Third, Murray observes that a failure to sleep preaches that our bodies and souls are not integrated. This, Murray writes, effectively says, “I can neglect my body and my soul will not suffer” (55). When my son Nathan was about two, he started fighting us about taking a nap. His older sisters would be playing in a nearby room, he would hear them, and then want to go play with them. Without a nap, he would often fall asleep during dinner. Ironically, while I see the fallacy of this kind of thinking in my two-year old who refuses a nap when he clearly needs one, I ignore my own need for rest when I come to the end of a day or a Sunday afternoon.

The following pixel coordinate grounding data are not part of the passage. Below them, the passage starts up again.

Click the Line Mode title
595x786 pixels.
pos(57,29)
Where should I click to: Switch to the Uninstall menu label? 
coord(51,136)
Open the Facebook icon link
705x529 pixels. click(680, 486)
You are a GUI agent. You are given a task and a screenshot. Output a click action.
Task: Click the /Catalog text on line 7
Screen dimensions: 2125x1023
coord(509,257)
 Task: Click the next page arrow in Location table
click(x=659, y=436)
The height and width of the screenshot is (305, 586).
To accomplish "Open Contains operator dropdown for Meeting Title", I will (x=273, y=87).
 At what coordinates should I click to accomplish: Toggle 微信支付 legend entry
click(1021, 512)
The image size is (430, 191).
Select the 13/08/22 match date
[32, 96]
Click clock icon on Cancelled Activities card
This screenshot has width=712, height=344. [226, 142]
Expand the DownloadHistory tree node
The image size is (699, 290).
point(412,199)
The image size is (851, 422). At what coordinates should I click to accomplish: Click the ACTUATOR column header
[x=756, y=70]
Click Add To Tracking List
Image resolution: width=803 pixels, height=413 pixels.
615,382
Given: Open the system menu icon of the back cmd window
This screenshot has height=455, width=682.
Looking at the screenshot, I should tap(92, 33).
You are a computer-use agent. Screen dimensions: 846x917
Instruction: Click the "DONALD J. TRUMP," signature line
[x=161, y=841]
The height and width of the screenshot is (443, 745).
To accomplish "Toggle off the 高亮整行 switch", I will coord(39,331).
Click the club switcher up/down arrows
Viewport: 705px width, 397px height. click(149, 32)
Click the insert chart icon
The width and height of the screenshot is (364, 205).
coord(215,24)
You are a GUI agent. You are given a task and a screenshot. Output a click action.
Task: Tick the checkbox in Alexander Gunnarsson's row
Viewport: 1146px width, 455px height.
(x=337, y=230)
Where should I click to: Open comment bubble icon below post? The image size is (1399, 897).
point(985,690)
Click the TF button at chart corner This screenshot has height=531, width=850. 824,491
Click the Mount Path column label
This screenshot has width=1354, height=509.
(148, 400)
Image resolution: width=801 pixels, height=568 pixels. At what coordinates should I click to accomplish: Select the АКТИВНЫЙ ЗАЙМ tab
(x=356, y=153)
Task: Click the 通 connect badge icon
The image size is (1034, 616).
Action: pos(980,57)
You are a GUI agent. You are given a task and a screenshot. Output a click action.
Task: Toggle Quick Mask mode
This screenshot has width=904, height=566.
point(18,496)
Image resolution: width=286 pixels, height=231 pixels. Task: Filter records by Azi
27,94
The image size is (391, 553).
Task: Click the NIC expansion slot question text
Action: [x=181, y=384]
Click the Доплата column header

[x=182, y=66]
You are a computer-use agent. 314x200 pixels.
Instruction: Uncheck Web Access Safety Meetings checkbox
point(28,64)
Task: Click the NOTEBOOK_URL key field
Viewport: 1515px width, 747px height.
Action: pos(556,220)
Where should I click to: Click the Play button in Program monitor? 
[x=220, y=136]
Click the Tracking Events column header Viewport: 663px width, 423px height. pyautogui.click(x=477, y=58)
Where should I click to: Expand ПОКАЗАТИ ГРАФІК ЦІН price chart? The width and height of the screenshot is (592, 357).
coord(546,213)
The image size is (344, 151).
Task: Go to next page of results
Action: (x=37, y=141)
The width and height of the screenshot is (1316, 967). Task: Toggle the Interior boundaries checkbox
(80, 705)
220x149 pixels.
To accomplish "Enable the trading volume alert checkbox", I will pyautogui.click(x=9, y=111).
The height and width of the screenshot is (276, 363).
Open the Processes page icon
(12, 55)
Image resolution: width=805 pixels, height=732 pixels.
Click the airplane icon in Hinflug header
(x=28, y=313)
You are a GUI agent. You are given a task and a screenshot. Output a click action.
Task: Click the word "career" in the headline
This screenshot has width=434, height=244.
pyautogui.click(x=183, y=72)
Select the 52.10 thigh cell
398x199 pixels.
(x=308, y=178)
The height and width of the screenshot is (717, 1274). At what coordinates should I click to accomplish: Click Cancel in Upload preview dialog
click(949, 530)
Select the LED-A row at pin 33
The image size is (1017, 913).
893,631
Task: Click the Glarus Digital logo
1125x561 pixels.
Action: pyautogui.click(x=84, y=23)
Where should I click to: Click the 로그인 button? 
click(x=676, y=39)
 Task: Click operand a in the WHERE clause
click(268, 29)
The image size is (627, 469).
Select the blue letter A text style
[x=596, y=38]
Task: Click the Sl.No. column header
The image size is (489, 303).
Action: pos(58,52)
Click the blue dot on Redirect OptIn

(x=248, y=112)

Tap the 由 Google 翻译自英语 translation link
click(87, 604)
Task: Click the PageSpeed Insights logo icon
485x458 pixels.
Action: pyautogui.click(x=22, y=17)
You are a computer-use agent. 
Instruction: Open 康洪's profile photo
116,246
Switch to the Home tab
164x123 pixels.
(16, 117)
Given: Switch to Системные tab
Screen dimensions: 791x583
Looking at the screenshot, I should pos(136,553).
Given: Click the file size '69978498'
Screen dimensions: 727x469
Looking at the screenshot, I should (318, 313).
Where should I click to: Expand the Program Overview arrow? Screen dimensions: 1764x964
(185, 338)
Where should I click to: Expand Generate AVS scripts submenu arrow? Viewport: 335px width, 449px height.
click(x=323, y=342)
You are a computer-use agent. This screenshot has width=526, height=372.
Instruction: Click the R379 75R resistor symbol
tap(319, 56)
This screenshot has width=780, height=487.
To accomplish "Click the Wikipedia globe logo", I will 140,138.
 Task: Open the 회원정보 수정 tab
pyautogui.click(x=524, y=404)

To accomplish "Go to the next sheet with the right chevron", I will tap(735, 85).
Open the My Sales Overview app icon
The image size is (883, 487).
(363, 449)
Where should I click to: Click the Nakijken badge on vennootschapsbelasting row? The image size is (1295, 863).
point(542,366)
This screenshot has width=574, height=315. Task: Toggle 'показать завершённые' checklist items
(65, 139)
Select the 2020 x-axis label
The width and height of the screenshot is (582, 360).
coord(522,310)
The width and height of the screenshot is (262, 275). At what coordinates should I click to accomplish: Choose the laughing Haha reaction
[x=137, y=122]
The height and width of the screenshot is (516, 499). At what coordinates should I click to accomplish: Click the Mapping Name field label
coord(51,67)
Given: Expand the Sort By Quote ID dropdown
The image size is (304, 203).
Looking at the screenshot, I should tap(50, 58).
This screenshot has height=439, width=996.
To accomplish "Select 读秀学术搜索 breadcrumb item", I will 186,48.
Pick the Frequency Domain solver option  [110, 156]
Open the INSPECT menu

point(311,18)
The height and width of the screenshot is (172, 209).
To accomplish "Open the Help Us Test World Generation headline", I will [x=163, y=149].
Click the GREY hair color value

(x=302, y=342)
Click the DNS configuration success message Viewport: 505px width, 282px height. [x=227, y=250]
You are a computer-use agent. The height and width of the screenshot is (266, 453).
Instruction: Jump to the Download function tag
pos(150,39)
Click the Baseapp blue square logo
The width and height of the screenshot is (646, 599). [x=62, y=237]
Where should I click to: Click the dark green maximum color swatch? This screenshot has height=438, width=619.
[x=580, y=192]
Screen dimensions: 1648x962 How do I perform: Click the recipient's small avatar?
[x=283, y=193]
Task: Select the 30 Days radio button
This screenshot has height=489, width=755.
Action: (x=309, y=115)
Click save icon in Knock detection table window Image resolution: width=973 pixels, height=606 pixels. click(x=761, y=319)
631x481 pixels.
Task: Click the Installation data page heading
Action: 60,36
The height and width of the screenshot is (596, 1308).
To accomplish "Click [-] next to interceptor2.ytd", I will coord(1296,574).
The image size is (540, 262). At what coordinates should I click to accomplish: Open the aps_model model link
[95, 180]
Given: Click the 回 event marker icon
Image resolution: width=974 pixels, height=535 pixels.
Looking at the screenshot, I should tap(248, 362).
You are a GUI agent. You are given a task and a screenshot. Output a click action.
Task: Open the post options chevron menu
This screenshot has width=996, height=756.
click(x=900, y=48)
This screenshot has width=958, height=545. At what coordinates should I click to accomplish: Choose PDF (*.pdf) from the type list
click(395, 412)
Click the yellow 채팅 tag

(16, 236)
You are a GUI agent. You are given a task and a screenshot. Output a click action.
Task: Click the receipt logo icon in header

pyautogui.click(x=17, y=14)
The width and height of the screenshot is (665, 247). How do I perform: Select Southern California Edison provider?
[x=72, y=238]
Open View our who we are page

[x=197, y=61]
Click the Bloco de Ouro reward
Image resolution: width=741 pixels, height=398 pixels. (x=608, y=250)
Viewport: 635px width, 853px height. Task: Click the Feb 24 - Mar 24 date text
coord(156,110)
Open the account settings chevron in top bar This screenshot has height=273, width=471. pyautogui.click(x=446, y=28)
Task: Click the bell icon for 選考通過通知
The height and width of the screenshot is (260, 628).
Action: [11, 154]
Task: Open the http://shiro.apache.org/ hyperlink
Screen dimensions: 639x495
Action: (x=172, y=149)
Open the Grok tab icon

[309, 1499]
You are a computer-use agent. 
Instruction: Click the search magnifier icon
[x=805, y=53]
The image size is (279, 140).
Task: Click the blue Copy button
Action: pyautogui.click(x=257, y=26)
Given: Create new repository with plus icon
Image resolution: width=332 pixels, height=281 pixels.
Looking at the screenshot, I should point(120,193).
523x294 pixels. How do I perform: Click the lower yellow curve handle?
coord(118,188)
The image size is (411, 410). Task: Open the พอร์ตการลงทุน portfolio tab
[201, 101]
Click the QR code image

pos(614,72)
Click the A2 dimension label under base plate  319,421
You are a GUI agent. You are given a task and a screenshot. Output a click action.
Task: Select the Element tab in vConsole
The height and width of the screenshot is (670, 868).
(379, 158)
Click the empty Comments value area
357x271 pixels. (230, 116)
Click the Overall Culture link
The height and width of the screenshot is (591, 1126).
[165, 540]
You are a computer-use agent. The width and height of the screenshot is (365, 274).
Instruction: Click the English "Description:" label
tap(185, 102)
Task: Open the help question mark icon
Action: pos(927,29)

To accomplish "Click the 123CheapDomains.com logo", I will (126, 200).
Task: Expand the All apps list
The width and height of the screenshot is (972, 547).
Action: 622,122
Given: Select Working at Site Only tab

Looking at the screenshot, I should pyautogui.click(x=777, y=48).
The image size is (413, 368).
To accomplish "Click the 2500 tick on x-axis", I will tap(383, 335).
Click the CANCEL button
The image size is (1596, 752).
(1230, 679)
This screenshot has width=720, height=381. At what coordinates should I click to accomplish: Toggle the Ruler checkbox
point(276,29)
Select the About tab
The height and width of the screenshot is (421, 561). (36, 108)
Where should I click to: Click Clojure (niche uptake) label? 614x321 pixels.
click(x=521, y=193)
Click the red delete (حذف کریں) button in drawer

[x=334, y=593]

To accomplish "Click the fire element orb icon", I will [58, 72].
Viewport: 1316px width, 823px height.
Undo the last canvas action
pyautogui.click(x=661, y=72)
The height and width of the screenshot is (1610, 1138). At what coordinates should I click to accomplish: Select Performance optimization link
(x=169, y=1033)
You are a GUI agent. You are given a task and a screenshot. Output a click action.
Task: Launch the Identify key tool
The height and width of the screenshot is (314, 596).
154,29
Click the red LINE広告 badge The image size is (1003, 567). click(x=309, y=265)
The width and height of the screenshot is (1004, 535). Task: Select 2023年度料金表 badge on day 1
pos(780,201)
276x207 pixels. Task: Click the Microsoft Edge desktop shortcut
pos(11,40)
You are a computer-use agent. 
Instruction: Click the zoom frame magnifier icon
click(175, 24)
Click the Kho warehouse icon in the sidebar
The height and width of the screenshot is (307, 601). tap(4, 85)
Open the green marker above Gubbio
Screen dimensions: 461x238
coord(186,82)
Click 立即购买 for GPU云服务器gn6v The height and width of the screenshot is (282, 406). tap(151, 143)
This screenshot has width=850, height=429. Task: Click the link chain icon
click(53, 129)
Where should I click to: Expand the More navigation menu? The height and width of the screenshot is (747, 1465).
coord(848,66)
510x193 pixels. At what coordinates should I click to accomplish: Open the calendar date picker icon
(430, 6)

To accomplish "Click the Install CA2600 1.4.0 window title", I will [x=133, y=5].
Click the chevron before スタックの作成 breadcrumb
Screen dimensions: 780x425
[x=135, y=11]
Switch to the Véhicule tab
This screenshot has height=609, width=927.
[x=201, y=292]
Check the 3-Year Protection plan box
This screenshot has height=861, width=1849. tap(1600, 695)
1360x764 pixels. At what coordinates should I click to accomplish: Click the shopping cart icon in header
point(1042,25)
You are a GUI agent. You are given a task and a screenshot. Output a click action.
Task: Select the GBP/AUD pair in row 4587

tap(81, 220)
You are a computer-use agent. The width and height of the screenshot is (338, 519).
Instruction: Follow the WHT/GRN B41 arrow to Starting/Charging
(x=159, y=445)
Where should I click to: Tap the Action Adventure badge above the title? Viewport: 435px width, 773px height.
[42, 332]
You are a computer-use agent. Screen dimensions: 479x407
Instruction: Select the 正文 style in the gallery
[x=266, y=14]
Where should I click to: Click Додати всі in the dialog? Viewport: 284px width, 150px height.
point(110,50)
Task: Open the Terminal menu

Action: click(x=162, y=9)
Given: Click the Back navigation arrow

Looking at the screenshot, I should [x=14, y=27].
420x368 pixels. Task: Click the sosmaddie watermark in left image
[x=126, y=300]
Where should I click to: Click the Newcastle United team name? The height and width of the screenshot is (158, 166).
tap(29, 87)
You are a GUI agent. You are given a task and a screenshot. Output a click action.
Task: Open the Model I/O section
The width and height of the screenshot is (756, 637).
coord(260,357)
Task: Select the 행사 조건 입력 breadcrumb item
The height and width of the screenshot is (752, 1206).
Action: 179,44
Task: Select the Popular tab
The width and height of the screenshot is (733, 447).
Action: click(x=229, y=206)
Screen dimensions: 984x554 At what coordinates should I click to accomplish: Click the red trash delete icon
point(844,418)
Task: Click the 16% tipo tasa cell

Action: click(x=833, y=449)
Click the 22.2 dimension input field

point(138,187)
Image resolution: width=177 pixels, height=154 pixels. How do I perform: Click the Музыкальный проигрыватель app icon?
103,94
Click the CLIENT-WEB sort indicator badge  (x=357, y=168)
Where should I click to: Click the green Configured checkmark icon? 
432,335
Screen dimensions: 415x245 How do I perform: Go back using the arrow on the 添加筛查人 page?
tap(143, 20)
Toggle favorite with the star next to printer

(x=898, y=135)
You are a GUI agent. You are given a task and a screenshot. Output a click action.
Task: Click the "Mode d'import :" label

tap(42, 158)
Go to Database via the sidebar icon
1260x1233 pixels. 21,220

Fourth, Murray links a lack of rest with a failure to manifest our “rest in Christ.” He grounds this point in the fact that “the Bible repeatedly portrays salvation as rest” (55; see Matt 11:28-30; Heb 3:18; 4:1–11). Murray is certainly onto something here. While we Protestants have rallied around the Reformation phrases sola gratia, sola fide, solus Christus (justification is “by grace alone through faith alone in Christ alone”), in practice we deny such phrases with a performance gospel that says we are made right before God “by perfection alone through effort alone in ourselves alone.” A failure to rest is one way we undermine what we formally confess about the gospel.

Finally, Murray frankly reproves rest-lessness as an indication that we love other things more than God (“We worship idols”). He writes, “What I do instead of sleep shines a spotlight on my idols, whether it be late-night football, surfing the Internet, ministry success, or promotion. Why sleep when it does nothing to burnish my reputation or advance my glory?” (55). Our innermost desires manifest in our behaviors. Staying up late to binge-watch a Netflix show (like Stranger Things) or to scroll through our Instagram feeds or to play blitz chess (I’m on chess.com as @jwatson1517) all reveal potential idols. I say “potential” because these things by themselves alone are not necessarily idolatrous. But when we value them above rest, we have functionally set them above God and his expressed will for us and “worshiped and served the creature rather than the Creator, who is blessed forever!” (Rom 1:25 ESV).

In conclusion, perhaps you, like me, have been preaching some poor theology through your pattern of work and rest. If so, I warmly commend Murray’s work to you as a helpful medicine for an ailment so widespread in our culture. Why not take a few minutes now to ponder Murray’s closing question: “What sermon are you preaching in your sleep?” (55).